We measured the 24-hour ablation volume on gadolinium-enhanced dynamic MR images 1 day after the procedure. The 24-h ablation zone volume was at least 10% larger in 11 of the 16 patients. In another study, the 24-h ablation volume was reported to be larger in 5 of 18 metastatic liver tumors [4]. This phenomenon may relate to thrombosis of small vessels: among the three major mechanisms of tissue destruction under very low temperature, only vascular obstruction can have an effect outside of the iceball. The animal experiments showed the average size of the perfusion defect on Gd-enhanced MR image was larger than the iceball and correlated very well to the tissue necrosis on histopathologic examination [22, 23]. In clinical practice, we should be careful to prevent normal tissue complications because of the possibility of larger ablation beyond the iceball.

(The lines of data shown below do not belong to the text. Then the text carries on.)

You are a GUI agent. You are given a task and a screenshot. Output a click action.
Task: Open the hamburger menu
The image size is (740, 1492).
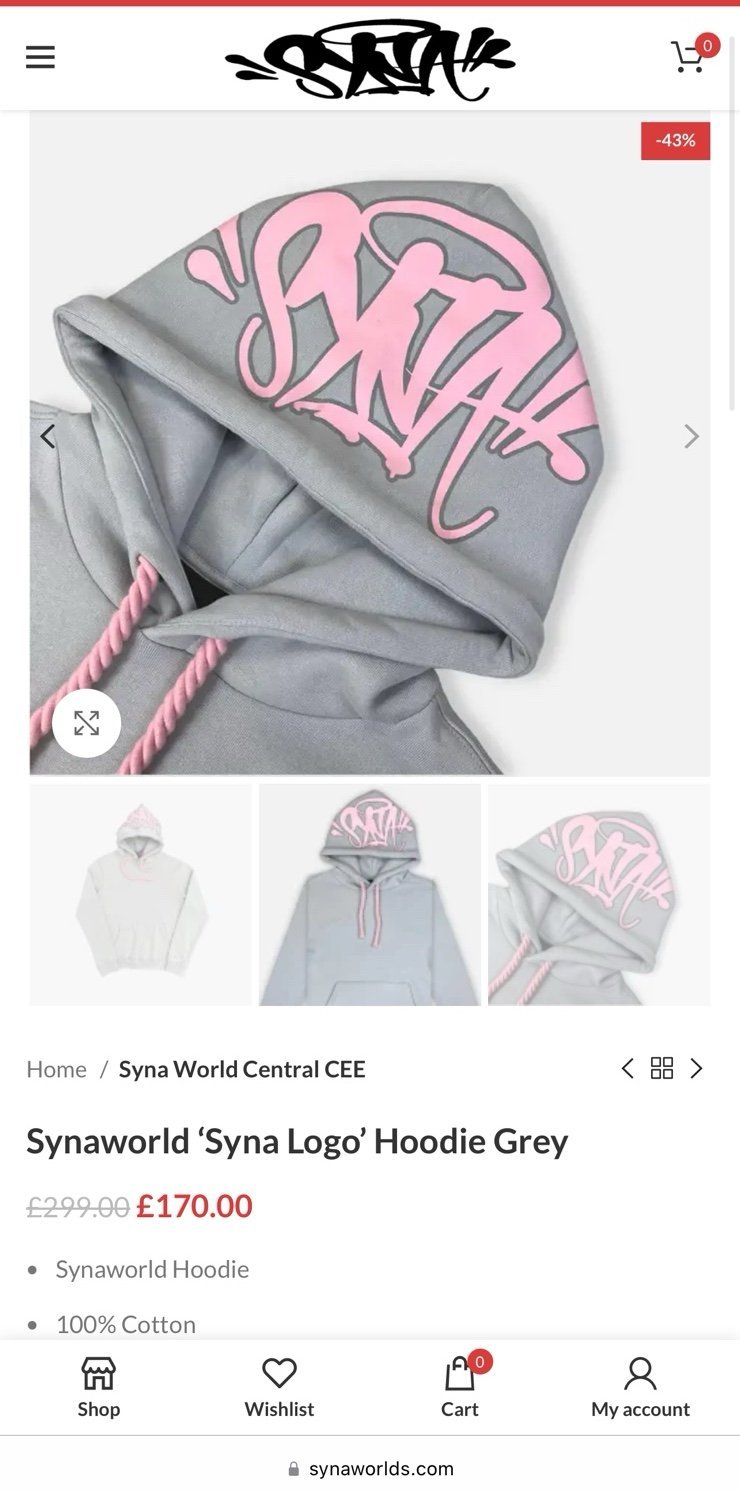(x=40, y=58)
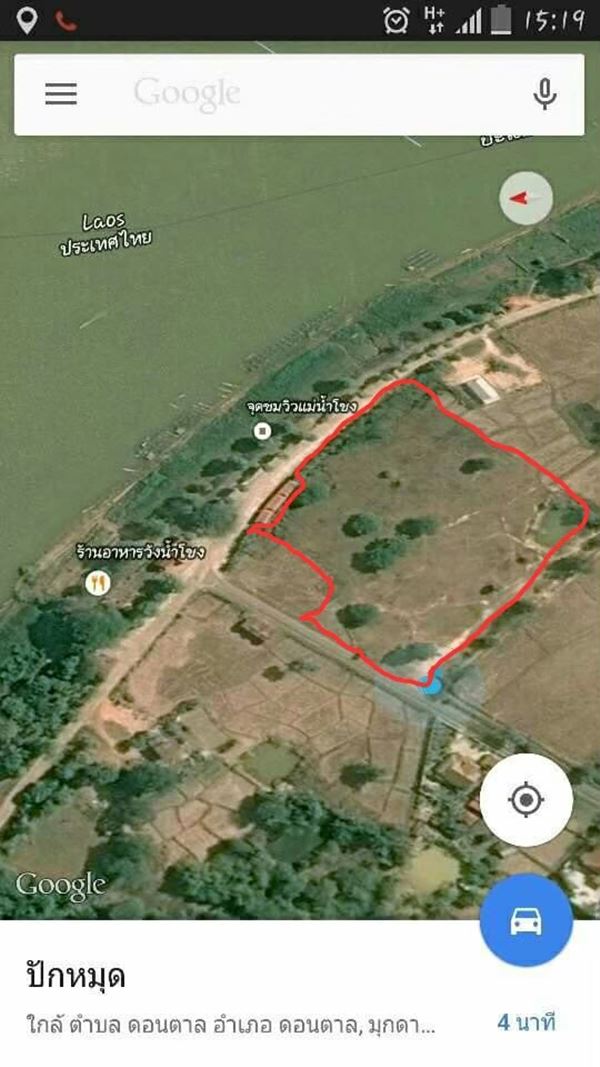Open the hamburger menu in the search bar

(x=61, y=94)
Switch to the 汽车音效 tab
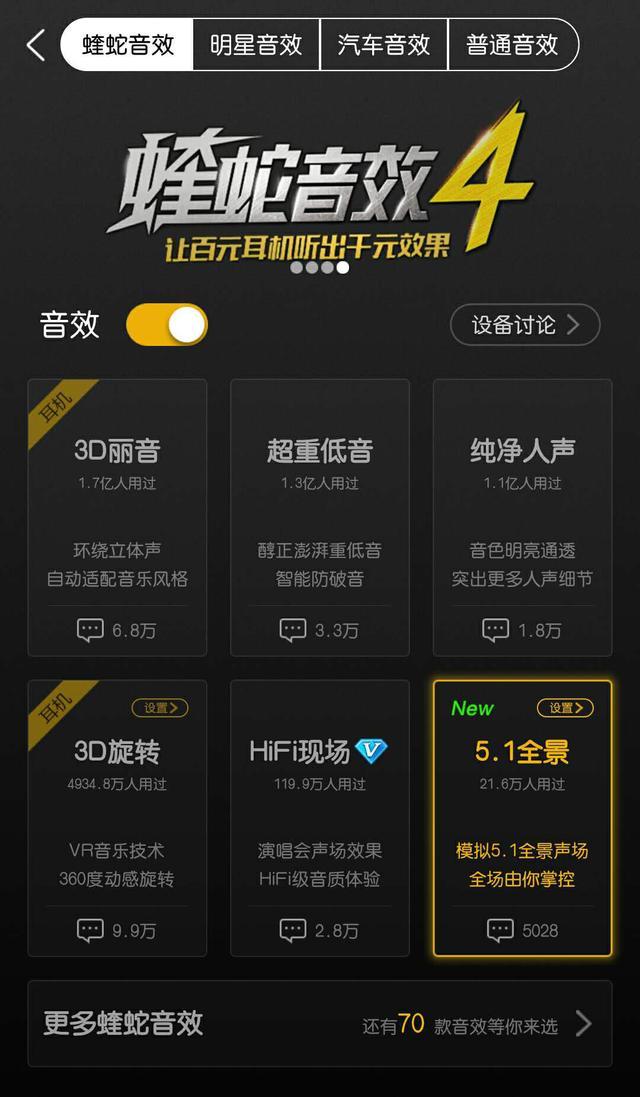Image resolution: width=640 pixels, height=1097 pixels. click(x=383, y=45)
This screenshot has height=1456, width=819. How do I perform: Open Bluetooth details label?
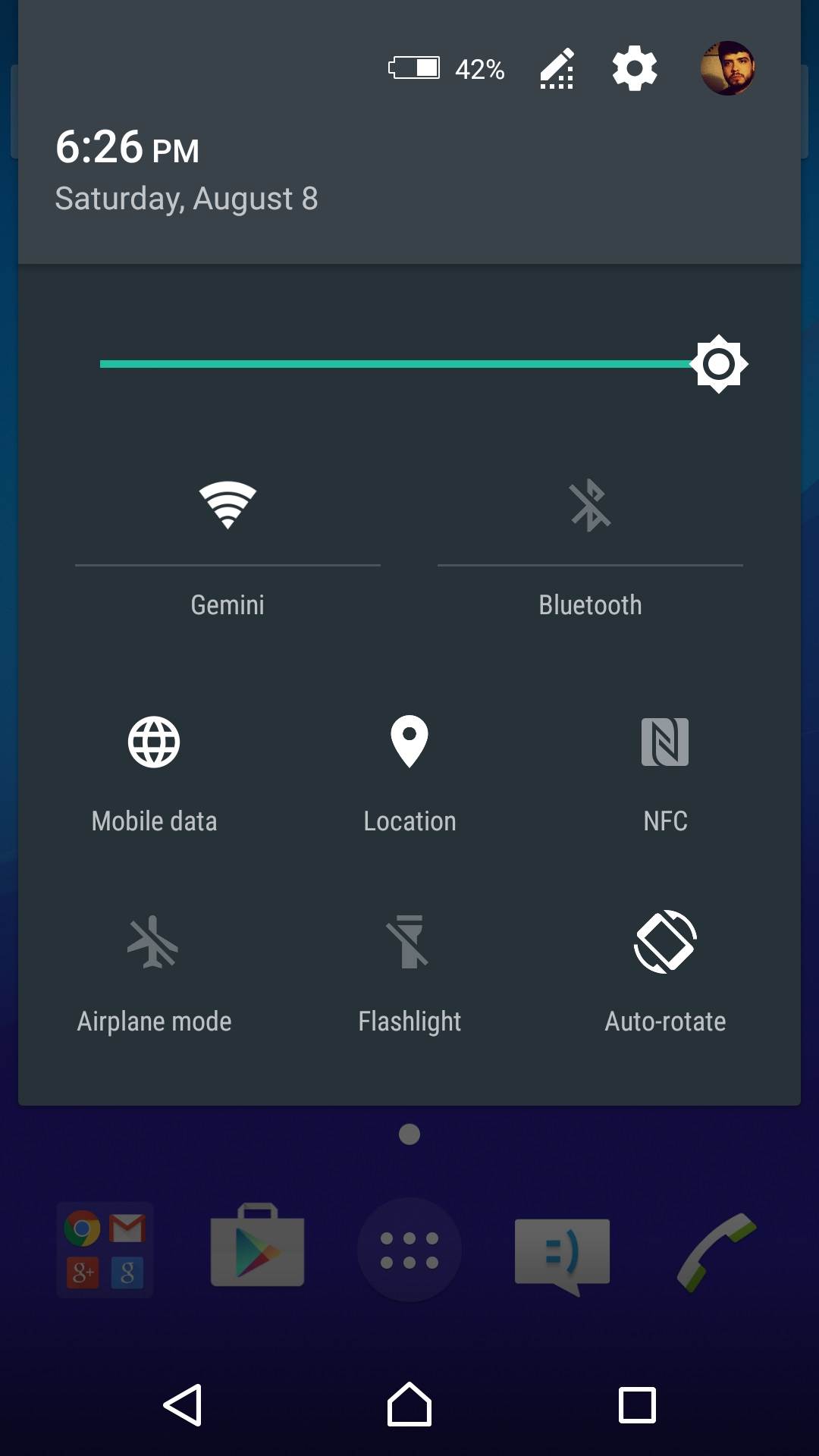[x=590, y=605]
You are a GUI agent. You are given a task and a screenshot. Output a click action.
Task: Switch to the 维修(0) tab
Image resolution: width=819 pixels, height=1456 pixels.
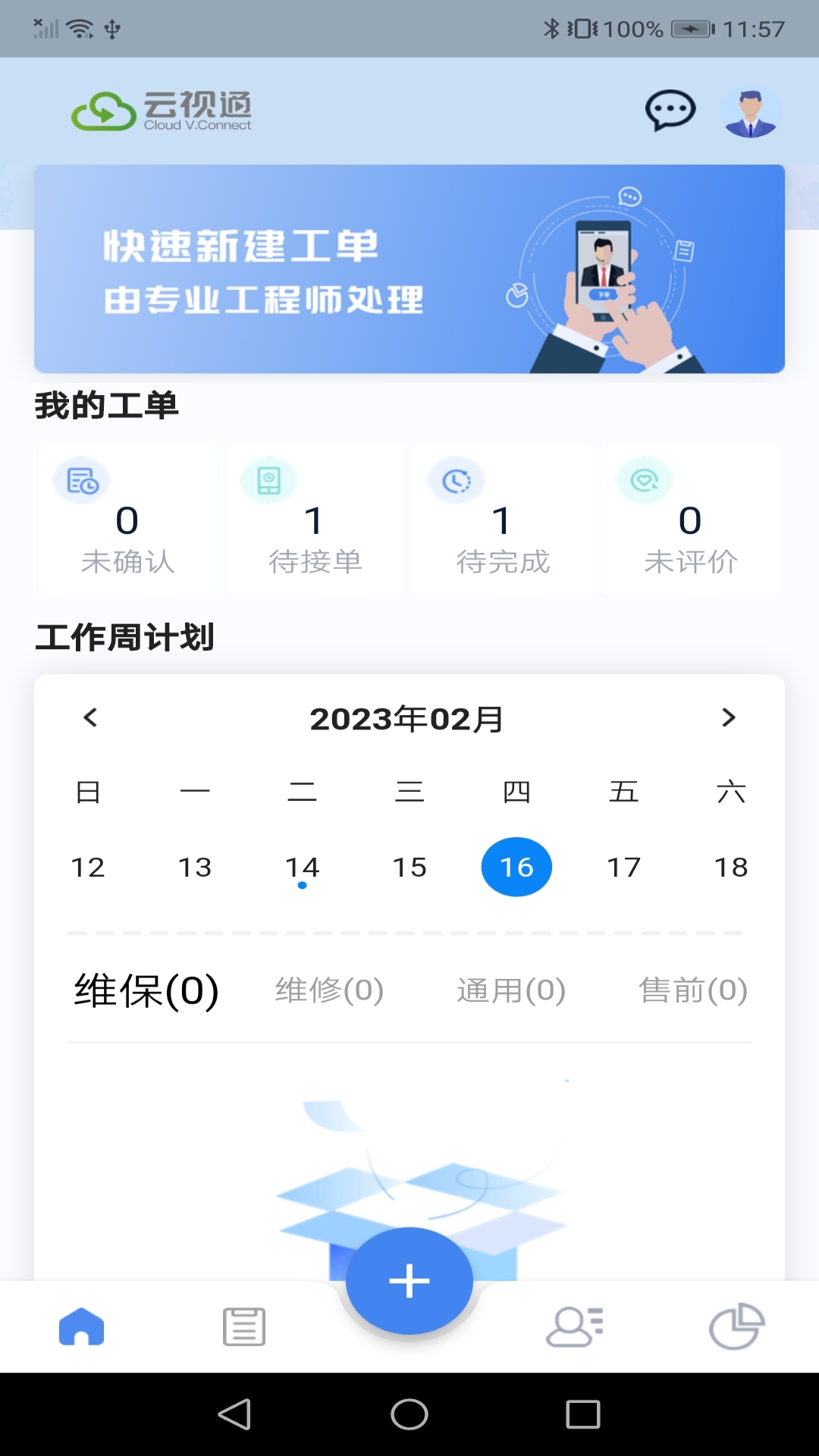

To date, RFA is the most popular minimally invasive thermal ablation modality. However, there are some advantages to cryoablation over RFA. First, cryoablation is pain free. We are able to treat patients without additional anesthesia especially for tumors located on the surface of the liver. Additionally, the local recurrence rate of subcapsular HCCs is higher than deeply located tumors during a single session of RFA [13]. Second, multiple probe placement makes a tailor-made shape of the ablation zone and the zone is clearly visible on MR images with multi-slice and multi-directional planes. Thus, we are able to place cryoprobes precisely into the tumor just beneath the diaphragm. We can also control the size and shape of the ice-ball to prevent cryo-injury of the adjacent organs.

In conclusion, MR-guided percutaneous cryoablation appears to be a feasible modality and potentially good option for the treatment of small HCC.